単体で戦った場合、絶対に勝てるという確証がある場合、相手の拠点が閉鎖的な場所にある場合に有効な手段だ。

抑えられると補給ができない、それを理解している統率者はその場所は何としてでも奪還したがる。


それも厳重に固められるといけないから早めに対処しなければいけない。


しかもトロールの集落は洞窟の中、とても農業などをやっているようには思えない。

肉なども外に出て取りに行かなければならないだろう。


「うわぁ、タクミって性格悪いって言われたことないかな?」

俺の作戦概要を軽く聞いたノアが少し引き気味だ。

失礼な奴だな。少なくとも負けたら命を落とすという勝負をしている以上、少しでも勝ちの目が大きい作戦をとるのがパーティリーダーの俺の務めだ。

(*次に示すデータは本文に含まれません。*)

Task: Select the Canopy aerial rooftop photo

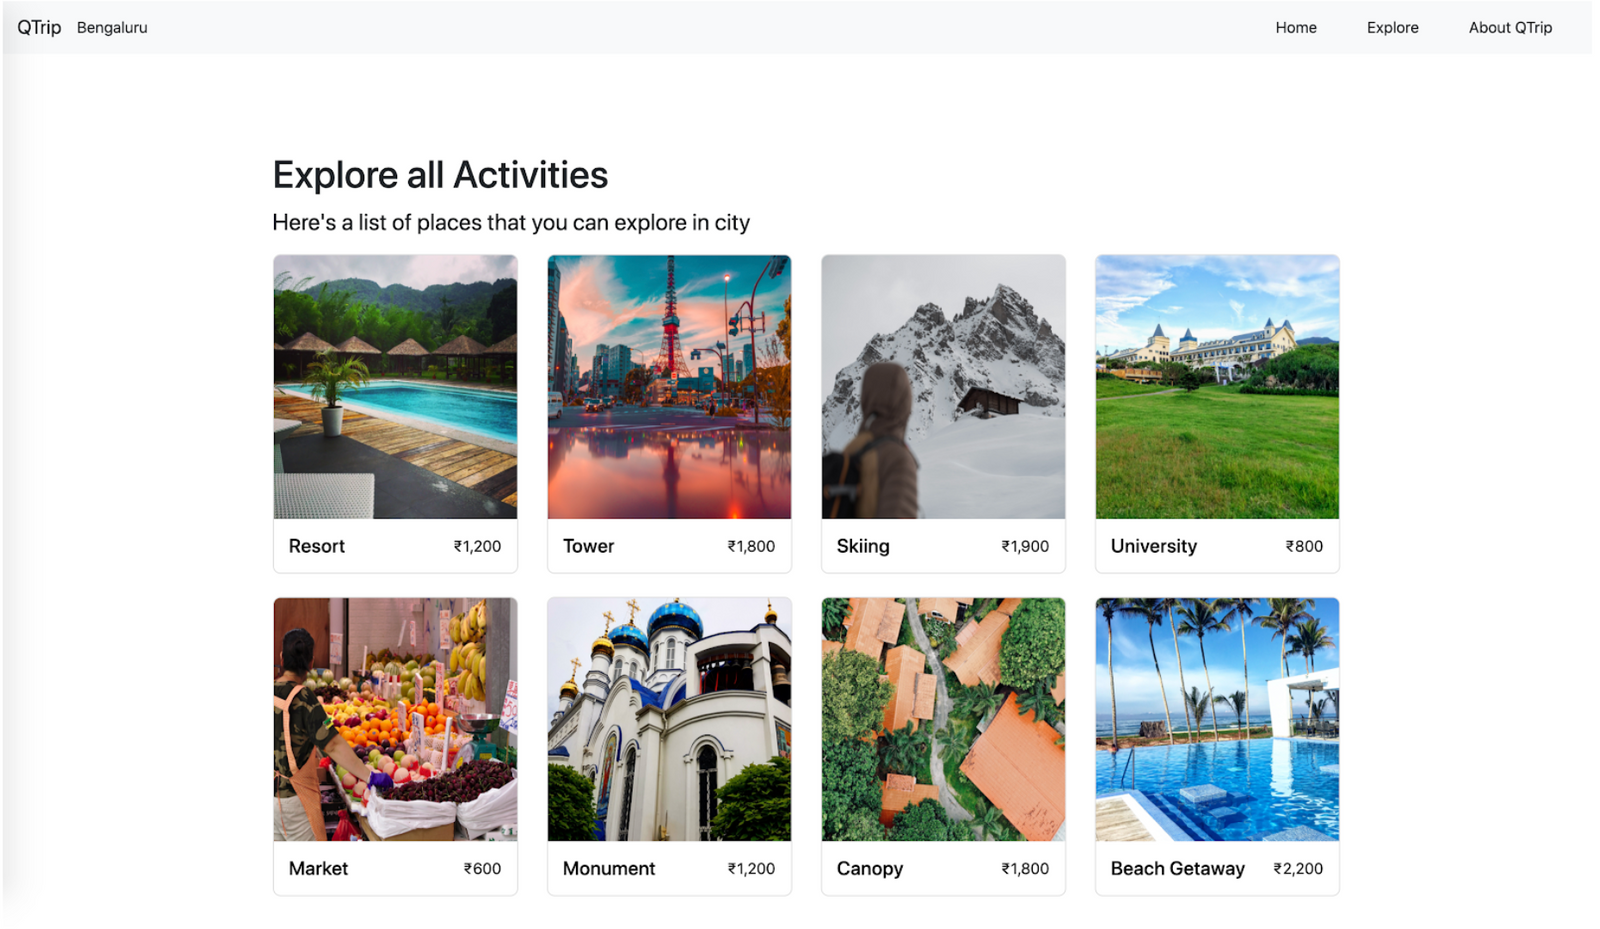Action: coord(943,719)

まぁ、洞窟相手だからそれなら煙とかで燻したほうが早いのかもしれないが、この中結構広いらしいしな。


「あ、もう次のやつが来たみたいだぞ。」

洞窟の中を、ドスン、ドスンという音が反響して聞こえてくる。

そしてその音は次第に大きくなる。敵は近いみたいだ。


足音の主は、少しずつ近づいてきてそこの角を曲がり俺たちの前に姿を現した。


『ガアアアアアア!!!』


そいつは俺たちを目視すると同時に、大きな声で吠える。

それを皮切りに洞窟の中が騒がしくなってきた。


うん、どうやら狙い通りここにトロールが集まっているみたいだな。